Required work :: Starting at the first entry, print everything through the last exactly.

Listed records ::
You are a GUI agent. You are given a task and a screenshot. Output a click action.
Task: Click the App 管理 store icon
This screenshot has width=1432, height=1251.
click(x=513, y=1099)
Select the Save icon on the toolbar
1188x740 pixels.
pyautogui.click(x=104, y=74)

Answer space ::
You are a GUI agent. You are given a task and a screenshot. Output a click action.
Task: Click the App 管理 store icon
This screenshot has width=1432, height=1251.
click(x=513, y=1099)
Select the Save icon on the toolbar
1188x740 pixels.
pyautogui.click(x=104, y=74)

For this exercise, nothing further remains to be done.